We have site-to-site VPN connections using Azure VPN Gateway and various on-prem network appliances at respective client locations. We are trying to on-board a new connection, but have an IP range conflict with a network on the other end. The diagram below, albeit a loose interpretation on the client side as I don't have all the details on their end, explains it best probably, but here are the facts:

IP Range Conflict on either end of Azure VPN S2S tunnel

  • Network A (192.168.1.0/24) sits behind our Azure VPN Gateway and is our
    responsibility.
  • Network B (192.168.2.0/24) is a target network for packets originating from
    Network A, is our client's responsibility, and is hosted in a private cloud.
  • Network C (192.168.1.0/24) is another network within the private cloud that is
    not relevant for our traffic except that it represents an IP range conflict
    within the client's private cloud.

Azure support has indicated the only remedy is to re-IP one of the conflicting networks as conflicting ranges are not supported at this time. According to them, NAT is not a viable solution on either end of the tunnel. Adding a new subnet behind the Azure VPN Gateway and forwarding/NAT'ing the traffic to Network A is also not supported.

Because of the fallout of re-IP'ing Network A, we don't want to re-IP it. Unsurprisingly, the client doesn't want to re-IP their network, Network C, either. Maybe I'm just in denial, but has anyone else run into this scenario and successfully worked-around it or resolved it without re-IP'ing? If so, any documentation or configs supporting the solution that could be referenced would be most appreciated.

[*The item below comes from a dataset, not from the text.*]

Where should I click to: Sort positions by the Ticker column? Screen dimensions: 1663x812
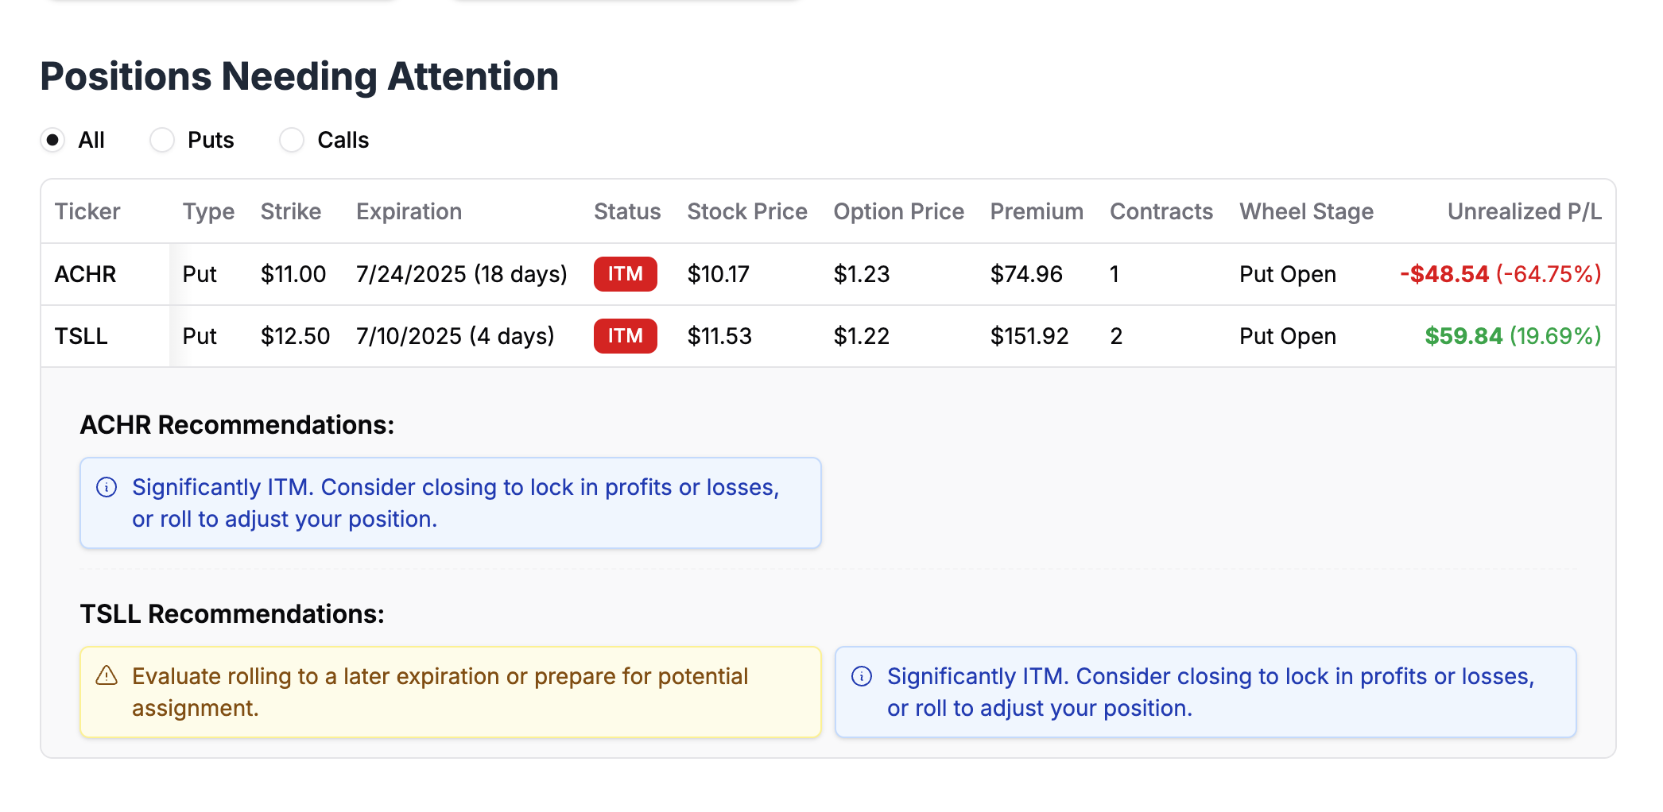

Thanks in advance for any help.

Best Answer

  • specific routing

You have wrote that you are interested in routing between A and B network which is not conflicting... In case SonicWall is routing between this "internal client networks" and it is possible to not use specific IPs on network C you can do routing through the network not for whole 192.168.1.0/24 but for specific IPs as /32. In routing decision "better match wins". In that case the specific traffic would be routed from B to A correctly while the rest would be passed to network C...

Depends on type of VPN it could be easier or harder (if possible) to configure on SonicWall but technically that could be the way without NAT. In the worst case you can have additional device terminate VPN to Azure and on SonicWall has static route rule to directing these IPs to this additional Node.

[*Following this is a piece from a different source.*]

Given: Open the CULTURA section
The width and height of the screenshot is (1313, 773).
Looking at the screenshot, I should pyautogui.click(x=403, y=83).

This way Azure side will be never reachable from C but it wouldn't be the issue based on what you have wrote.

  • NAT

As you have wrote Azure VPN GW doesn't offer this feature the only option could be to do that on other side of the tunnel - SonicWall Appliance. From the B,C side you can address "remote" site like any not used IP range (e.g. 172.16.0.0/24) and once it would reach SonicWall it could be routed to VPN while before leaving the node it would be dNATed / mapped to 192.168.1.0/24 while e.g. keeping last octet value or doing 1:1 map listing all needed IPs). This way for VPN traffic the remote IP on Azure side would be "proper" 192.168.0.0/24 and Azure side would have no idea about the NAT.

In case you can't do this on SonicWall for any reason the way could be place another device capable to do it / under own management which would terminate VPN tunnel and from local network would be destination for the 172.16.0.0/24 traffic (route on local router).

The only problematic things would be the cases you are using DNS answering with 192.168.1.0/24 addresses and certificates using IP for identification. In the case of DNS stuff you need local DNS zone with "updated" values so the clients are contacting "correct" endpoints.